Die beiden Kunden haben damit eine unterschiedliche Wertehierarchie zum Ausdruck gebracht. Zwischen diesen beiden Hierarchien ist auf reiner Vernunftbasis kaum zu entscheiden. Wir können deshalb jemanden, der eine bestimmte Wertehierarchie hat – sei er Kunde oder Lieferant – objektiv weder bestätigen noch widerlegen. In der Wahl seiner Werte ist er zwar nicht vollkommen frei: Er darf nichts Unmögliches fordern und andere nicht über Gebühr schädigen. Er hat aber in den meisten Lebensbereichen einen weiten Spielraum.

Was hat nun der vortragende Professor getan? Er hat seine eigene am Tag x neu festgelegte Wertehierarchie zu der allgemeingültigen erhoben. Er hat dies getan, obwohl seine zuvor gelebte Wertehierarchie eine andere war. Er hat von unseren Werten im Plural gesprochen, obwohl er im entscheidenden Augenblick der moralischen Beurteilung nur einen von vielen Werten herausgegriffen hat. Dass er zuvor andere Interessen hatte, dass auch sein Geschäftspartner IVH ein Anrecht auf Interessen hat, ging in seine Argumentation nicht ein.

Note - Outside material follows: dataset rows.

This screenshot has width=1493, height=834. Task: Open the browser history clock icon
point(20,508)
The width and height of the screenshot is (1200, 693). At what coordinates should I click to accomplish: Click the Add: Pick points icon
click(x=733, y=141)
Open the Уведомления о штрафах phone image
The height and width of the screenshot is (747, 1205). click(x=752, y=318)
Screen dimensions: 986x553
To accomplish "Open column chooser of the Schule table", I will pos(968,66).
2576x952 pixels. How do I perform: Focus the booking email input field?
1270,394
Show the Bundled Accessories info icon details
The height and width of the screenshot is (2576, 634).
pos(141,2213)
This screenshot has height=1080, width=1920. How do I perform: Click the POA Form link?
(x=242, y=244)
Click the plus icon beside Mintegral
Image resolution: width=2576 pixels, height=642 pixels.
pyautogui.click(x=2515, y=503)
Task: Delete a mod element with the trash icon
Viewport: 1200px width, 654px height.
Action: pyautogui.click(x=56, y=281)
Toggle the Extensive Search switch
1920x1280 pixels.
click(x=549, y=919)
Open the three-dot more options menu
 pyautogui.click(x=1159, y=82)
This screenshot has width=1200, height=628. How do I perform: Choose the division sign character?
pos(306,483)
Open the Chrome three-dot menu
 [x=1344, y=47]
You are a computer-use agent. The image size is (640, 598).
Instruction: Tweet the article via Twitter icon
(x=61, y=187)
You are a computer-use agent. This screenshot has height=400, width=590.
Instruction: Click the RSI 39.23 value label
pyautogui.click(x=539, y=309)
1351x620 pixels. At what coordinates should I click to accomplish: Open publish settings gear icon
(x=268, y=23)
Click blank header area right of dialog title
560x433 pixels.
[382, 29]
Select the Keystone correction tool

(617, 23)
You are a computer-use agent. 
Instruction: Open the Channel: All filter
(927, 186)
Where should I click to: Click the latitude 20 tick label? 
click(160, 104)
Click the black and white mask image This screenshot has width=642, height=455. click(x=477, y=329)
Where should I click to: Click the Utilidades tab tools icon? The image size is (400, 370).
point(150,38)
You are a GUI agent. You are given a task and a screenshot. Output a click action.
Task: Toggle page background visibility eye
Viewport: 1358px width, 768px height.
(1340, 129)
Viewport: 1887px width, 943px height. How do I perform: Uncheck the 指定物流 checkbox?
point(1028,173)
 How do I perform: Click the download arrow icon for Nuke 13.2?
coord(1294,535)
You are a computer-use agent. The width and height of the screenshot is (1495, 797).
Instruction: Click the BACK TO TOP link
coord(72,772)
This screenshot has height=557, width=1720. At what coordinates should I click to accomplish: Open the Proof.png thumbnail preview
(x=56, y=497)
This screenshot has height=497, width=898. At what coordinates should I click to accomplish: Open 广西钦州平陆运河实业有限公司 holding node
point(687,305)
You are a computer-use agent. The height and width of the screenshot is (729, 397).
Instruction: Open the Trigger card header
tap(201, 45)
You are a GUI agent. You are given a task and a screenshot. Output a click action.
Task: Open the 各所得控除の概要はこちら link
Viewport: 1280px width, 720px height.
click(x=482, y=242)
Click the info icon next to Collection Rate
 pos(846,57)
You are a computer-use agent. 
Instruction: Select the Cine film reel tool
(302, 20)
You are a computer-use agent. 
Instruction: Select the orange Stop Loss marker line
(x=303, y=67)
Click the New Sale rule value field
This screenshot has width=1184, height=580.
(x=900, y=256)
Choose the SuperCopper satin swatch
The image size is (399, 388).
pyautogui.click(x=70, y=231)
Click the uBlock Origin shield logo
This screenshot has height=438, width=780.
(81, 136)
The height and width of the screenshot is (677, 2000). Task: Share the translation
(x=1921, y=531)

Eine solche Betrachtung, bei der nur ein Teil der Beteiligten und/oder ihrer Interessen betrachtet wird, nenne ich in Anlehnung an (Oermann 2015, 10) weder Ethik noch Moral, sondern Moralisieren. Hier trifft jemand vorschnell Moralurteile, ohne zuvor eine systematische Klärung aller involvierten Werte betrieben zu haben.

Zweck der Darstellung von HUMEs Gesetz und der dagegen verstoßenden Trugschlüsse sowie von der Technik des Moralisierens ohne erschöpfende Klärung aller Grundlagen war Warnung davor, moralische Fragen rasch auf der Basis von Emotionen oder der Betrachtung von Einzelinteressen zu beantworten. Sie dient als Motivation für die folgende Reise durch die Grundlagen der Ethik, die uns zu einer solideren, allerdings auch aufwendigeren Beantwortung moralischer Fragen führt.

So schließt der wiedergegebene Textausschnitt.